E’ tempo di poesia

Photo by Maksym Diachenko on Unsplash

Mattina.
M’illumino d’immenso.

G. Ungaretti

Lo so che scrivo post troppo lunghi, che non invogliano alla lettura, contrari a qualsiasi strategia di comunicazione online, di UX writing.

Dovrei creare delle “micro pillole”.

Tutto, al giorno d’oggi, è porzionato in pillole. Piccoli bocconcini per palati sempre più assuefatti al vuoto di contenuti.

Booklet, serie TV, mini-corsi, guide ridotte a tooltip essenziali, tweet…non è che non ci sia più tempo, di tempo ne abbiamo eccome, ma lo frantumiamo in tanti piccoli coriandoli da sparpagliare nell’aria. Insieme formerebbero una pagina di parole, magari anche con un significato profondo e duraturo, ma singolarmente non sono altro che un pezzetto colorato che si sbriciola tra le dita di una mano.
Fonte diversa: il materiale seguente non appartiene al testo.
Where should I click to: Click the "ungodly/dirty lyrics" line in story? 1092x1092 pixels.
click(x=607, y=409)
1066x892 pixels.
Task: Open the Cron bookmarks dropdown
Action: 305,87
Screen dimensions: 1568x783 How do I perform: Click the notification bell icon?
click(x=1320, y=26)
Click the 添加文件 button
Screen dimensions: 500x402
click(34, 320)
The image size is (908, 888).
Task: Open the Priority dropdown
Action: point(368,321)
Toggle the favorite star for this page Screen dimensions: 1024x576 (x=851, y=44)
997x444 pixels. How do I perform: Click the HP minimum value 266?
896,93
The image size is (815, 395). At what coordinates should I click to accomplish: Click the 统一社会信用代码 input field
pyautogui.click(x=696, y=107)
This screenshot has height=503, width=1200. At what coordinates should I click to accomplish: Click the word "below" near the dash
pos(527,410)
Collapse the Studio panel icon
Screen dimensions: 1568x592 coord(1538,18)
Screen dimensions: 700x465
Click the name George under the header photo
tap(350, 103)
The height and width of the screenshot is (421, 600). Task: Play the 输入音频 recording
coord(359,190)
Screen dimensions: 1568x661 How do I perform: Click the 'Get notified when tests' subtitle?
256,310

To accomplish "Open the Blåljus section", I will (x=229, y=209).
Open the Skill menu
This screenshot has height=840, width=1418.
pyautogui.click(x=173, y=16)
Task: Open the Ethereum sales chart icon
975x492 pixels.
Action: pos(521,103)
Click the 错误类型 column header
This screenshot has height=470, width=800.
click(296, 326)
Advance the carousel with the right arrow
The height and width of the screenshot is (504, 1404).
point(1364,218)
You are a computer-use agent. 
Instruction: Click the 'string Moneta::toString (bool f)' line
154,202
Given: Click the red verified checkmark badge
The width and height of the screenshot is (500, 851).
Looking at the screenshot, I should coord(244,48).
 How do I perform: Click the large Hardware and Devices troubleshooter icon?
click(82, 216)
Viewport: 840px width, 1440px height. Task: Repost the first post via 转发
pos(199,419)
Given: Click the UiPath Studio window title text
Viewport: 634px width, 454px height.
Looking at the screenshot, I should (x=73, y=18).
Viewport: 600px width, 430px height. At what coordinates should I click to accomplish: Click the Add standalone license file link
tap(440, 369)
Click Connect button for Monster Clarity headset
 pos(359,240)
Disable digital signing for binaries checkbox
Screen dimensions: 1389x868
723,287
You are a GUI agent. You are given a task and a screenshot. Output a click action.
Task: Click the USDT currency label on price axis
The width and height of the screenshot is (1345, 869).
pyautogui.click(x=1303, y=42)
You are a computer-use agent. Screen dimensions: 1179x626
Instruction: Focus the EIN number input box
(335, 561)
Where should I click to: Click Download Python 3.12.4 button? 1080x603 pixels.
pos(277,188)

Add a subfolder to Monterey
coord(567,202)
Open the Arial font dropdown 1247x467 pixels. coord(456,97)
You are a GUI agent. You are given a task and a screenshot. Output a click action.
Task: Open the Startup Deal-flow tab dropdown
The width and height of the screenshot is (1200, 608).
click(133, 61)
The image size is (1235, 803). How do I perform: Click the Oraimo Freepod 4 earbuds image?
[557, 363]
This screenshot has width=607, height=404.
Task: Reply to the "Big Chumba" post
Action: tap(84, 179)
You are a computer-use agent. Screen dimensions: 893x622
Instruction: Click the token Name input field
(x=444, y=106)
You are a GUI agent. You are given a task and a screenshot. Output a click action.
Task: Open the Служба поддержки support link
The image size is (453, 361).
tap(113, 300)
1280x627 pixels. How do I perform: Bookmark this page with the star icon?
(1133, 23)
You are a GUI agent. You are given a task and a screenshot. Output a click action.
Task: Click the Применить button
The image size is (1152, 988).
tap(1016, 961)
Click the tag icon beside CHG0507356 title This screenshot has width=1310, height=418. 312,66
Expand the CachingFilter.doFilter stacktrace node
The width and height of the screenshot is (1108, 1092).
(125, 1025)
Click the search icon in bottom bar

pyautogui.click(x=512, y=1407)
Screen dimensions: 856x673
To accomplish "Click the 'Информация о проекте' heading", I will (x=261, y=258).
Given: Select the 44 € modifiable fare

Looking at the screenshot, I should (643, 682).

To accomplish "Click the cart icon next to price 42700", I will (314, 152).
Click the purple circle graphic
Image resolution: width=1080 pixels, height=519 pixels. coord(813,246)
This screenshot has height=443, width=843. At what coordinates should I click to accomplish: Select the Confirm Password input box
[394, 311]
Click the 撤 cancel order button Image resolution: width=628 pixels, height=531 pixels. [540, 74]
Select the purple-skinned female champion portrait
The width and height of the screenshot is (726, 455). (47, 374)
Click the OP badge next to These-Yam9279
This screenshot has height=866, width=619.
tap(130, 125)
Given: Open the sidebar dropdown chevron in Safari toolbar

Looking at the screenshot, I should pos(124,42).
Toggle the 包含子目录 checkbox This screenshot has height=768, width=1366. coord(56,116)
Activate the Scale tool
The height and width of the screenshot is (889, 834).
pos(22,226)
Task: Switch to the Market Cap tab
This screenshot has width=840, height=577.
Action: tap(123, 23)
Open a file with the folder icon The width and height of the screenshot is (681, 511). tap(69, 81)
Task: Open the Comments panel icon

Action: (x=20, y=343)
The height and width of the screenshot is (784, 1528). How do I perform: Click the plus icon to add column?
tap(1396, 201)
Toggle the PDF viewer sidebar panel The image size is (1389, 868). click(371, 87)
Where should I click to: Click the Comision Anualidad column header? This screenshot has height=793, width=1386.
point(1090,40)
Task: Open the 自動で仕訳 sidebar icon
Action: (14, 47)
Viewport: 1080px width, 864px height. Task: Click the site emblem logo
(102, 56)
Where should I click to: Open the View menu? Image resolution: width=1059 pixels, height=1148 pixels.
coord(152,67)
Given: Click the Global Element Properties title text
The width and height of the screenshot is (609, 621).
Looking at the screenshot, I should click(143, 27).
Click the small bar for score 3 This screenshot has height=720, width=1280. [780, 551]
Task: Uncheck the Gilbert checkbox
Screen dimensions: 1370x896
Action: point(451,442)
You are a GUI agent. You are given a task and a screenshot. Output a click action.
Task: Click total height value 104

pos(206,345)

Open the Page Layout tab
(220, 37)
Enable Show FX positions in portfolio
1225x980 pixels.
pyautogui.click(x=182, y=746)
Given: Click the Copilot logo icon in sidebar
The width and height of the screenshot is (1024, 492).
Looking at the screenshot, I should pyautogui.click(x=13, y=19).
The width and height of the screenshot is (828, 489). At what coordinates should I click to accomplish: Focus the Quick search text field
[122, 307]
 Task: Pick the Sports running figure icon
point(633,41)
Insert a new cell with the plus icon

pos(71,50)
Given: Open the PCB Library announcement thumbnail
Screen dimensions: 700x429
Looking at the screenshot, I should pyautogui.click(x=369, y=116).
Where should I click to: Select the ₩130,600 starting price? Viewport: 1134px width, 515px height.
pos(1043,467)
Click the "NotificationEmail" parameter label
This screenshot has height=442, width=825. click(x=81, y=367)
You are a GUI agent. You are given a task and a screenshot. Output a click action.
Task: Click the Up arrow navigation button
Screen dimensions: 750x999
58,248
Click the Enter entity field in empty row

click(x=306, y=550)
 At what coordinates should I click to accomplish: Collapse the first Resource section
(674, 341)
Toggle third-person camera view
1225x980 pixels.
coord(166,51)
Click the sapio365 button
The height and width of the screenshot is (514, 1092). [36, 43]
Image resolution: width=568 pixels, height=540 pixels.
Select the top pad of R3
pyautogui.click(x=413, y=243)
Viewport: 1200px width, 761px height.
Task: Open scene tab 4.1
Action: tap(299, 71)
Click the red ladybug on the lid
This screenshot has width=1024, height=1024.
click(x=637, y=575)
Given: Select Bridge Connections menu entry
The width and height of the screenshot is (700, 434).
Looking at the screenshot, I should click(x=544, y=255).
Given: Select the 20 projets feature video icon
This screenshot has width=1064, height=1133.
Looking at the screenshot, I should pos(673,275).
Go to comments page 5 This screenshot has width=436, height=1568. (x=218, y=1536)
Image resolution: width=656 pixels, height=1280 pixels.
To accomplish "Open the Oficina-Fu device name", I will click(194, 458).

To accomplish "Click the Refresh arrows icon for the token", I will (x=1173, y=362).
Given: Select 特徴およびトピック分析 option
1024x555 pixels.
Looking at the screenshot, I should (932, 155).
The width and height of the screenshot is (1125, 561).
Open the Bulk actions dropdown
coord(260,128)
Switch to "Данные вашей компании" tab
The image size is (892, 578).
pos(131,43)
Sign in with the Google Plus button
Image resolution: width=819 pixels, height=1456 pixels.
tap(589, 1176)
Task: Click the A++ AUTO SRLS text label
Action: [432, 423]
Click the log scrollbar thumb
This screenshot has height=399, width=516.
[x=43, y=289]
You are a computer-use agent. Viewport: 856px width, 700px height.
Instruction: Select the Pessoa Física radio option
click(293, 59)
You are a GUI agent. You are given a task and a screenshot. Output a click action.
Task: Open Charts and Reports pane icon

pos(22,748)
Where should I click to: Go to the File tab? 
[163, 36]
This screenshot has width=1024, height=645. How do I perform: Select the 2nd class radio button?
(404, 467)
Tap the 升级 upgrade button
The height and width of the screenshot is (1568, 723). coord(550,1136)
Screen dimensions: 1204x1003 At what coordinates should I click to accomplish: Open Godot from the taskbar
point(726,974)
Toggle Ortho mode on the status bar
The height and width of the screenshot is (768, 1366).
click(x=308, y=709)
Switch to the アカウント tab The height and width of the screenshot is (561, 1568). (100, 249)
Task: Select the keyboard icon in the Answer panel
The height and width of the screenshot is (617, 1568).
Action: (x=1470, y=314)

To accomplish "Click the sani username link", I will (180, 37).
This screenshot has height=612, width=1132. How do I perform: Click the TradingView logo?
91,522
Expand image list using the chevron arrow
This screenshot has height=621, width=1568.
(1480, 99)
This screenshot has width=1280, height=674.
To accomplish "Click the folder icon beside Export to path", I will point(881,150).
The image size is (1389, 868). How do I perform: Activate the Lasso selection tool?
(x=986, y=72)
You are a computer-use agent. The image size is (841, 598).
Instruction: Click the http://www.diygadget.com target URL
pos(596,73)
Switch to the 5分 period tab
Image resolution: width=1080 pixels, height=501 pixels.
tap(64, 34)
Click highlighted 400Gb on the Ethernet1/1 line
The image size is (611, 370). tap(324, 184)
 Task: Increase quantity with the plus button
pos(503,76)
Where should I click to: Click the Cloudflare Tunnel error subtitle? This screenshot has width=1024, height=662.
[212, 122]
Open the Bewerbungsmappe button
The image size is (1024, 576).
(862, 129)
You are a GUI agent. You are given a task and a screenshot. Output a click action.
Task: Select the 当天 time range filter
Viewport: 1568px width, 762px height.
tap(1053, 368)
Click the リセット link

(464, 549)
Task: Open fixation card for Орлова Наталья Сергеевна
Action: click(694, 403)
È l’attenzione che non esiste più.

Ma come fare a scrivere in poche righe qualcosa che abbia un senso per qualcuno? Un coriandolo che rimanga attaccato al muro almeno per qualche mese, giorno…ora?

Forse bisognerà rivolgersi alla poesia. Forse ci insegnerà lei a recuperare attenzione.

Saranno “tempi poetici” questi? Riusciremo a ridurre tutto all'”essenza carica di significato”?